Libra | Sept. 23 to Oct. 22
Your Thanksgiving plans are dashed when you learn that there has already been a "Libra killer."
What holds up best?
This is a weird issue in that there are a lot of funny stories, but they are all pretty dated. One exception might be “Neighborhood Children Gear Up For Hotly Anticipated 'Opening Of The Gerbil's Tomb',’” with its precise, detailed look at the inner workings of children’s social lives and how they handle death.
What holds up worst?
Most of the election stuff, except for the idea of America not knowing who the winner is, feels pretty dated today. Also not aging well is “Mozambique Out Of Toilet Paper,” which feels like someone on The Onion staff realizing Africa hadn’t been mentioned in a while.
What would be done differently today?
There would be little or no coverage that wasn’t about the election. I looked at The Onion’s home page yesterday (Saturday). Of the top 21 stories, all 21 were election-related, and 20 related to Biden, Trump or the networks covering the election. The only exception was “Passed California Ballot Measure Allows Uber, Lyft To Categorize Workers As Car Parts.”
I don’t want to downplay that perhaps this year’s election felt more all-encompassing than the 2000 election did. But I can’t imagine it’s as fun to be an Onion writer when your job is “write Trump jokes” instead of “be a satirical newspaper.”

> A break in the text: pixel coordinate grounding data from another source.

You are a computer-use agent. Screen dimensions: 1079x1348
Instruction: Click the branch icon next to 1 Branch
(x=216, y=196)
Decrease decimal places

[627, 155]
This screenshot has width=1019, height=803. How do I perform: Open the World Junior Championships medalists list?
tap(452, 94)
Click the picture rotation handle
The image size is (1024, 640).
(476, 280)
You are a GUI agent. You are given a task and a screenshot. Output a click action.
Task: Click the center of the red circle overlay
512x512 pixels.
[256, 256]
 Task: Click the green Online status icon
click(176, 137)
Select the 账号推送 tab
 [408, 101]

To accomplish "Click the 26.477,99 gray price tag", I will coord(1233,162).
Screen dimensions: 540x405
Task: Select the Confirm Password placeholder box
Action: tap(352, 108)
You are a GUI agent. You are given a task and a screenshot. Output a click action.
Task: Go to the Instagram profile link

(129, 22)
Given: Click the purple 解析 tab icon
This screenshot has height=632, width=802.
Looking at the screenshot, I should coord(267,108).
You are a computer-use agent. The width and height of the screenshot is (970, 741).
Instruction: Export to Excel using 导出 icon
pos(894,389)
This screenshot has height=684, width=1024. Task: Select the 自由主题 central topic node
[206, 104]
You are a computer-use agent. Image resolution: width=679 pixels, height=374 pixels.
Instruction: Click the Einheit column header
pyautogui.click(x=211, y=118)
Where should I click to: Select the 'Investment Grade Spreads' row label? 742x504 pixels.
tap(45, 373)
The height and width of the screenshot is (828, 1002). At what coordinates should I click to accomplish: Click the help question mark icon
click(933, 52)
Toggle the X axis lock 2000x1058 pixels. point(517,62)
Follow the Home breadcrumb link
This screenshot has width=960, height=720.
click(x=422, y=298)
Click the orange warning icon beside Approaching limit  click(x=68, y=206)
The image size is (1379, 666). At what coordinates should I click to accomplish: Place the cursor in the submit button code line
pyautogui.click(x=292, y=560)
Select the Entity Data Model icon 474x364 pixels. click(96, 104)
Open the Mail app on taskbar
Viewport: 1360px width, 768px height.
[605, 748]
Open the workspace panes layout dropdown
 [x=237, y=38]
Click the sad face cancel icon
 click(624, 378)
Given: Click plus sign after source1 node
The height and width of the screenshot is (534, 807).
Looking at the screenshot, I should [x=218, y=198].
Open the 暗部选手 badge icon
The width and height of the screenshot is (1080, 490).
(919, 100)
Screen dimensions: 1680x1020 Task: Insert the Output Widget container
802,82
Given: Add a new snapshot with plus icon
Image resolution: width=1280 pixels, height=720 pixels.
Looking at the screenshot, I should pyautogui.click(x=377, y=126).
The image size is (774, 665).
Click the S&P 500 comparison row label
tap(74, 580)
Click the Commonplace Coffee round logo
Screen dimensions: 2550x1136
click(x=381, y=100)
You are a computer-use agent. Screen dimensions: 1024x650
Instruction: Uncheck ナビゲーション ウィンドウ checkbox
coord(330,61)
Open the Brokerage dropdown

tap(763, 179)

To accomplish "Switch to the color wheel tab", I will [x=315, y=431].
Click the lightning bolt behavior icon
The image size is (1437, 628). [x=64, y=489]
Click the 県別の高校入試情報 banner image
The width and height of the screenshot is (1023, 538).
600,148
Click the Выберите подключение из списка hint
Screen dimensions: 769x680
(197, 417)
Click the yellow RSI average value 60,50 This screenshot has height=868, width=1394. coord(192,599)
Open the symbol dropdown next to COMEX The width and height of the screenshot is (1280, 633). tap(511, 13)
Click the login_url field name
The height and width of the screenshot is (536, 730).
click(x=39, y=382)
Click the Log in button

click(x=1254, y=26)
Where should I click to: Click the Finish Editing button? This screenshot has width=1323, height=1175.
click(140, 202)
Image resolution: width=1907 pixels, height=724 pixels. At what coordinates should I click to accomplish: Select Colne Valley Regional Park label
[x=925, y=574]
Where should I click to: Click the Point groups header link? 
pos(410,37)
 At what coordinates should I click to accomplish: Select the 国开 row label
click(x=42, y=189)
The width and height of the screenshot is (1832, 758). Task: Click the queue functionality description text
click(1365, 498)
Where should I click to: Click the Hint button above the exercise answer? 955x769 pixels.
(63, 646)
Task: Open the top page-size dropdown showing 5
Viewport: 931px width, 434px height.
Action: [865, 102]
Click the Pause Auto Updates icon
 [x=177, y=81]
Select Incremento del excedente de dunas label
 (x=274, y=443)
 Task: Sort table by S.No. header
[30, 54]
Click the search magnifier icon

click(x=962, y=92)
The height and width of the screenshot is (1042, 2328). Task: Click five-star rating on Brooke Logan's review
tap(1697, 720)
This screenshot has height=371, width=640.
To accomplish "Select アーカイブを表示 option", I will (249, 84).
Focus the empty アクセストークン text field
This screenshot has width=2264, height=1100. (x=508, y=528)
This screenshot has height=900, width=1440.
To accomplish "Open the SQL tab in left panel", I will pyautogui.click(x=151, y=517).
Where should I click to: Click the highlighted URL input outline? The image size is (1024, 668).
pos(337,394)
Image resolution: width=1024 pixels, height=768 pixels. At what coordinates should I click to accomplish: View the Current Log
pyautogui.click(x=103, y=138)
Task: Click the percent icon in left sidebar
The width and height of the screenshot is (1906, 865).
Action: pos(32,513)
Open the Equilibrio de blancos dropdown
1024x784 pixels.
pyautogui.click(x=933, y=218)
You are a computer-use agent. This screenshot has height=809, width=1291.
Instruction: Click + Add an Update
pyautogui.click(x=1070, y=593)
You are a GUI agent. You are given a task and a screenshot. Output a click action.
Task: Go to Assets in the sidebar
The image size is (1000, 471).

What real-life events/people were mentioned?
George W. Bush. Al Gore. Joe Allbaugh. Donna Brazile. Joaquim Chissano. Adolphe Menjou. M. Night Shyamalan. Angelina Jolie. Bob Goen. Mary Hart. John Tesh. Pat O’Brien. Tom Cruise. Anna Nicole Smith. Drew Barrymore. Lisa Ling. Cameron Diaz. Bill Murray. John Goodman. Geena Davis. Meg Ryan. Randy Quaid. Paul Hogan. Madonna. Kevin Spacey. Samuel L. Jackson. J. Fred Muggs.
Allbaugh and Brazile were campaign managers for Bush and Gore, respectively.
Chissano was president of Mozambique.
Menjou was an actor who died in 1963. He’s mentioned in “Dungeon Master,” as Onion critic Kenneth Phelps has been locked in a dungeon since 1926 for a poor review of Menjou’s acting.
Shyamalan, Jolie, Tesh, Cruise, “Entertainment Tonight” hosts Goen and Hart, and “Access Hollywood” host O’Brien are all mentioned in “Access Hollywood Producer Would Never Work For Entertainment Tonight.”
Everyone from Smith on is in Jackie Harvey’s column “A Year Without Movie Magic? Say It Ain't So, Hollywood!” Paul Hogan is incorrectly referred to as Crocodile Dundee, which is the movie he’s most known for. While we’re at it, Harvey’s talk of Meg Ryan’s affair is about Russell Crowe, not Crocodile Dundee or Paul Hogan.
What was happening in the real world?
Here are real-world news events from Oct. 30-Nov. 5, 2000. Because The Onion’s production schedule ran ahead of publication, we don’t have Election Day in this week’s roundup. The news is pulled from InfoPlease and the front pages of The New York Times (subscription required):
Final days of campaigning for Bush, Gore. International Space Station receives first astronauts. Europe lawsuit targets tobacco companies. Garry Kasparov defeated after 15 years dominating chess. Cold medications containing phenylpropanolamine are recalled. NLRB rules graduate students can form unions. NYT report on stocks: “Now That the Thrill Is Gone, Investors Turn Back to Basics.” Clinton vetoes spending bill. Bush says California is in play. Strong dollar boosts American tourism in Europe. Yugoslavia joins UN after Milosevic’s departure. NYT reports on “webisodes” trend. Napster to charge for music. Violence between Israelis, Palestinians continues. Charges dropped in 1998 incident where N.J. state troopers shot unarmed minorities. “Tonight Show” host Steve Allen dies. Profile of the Red Delicious apple.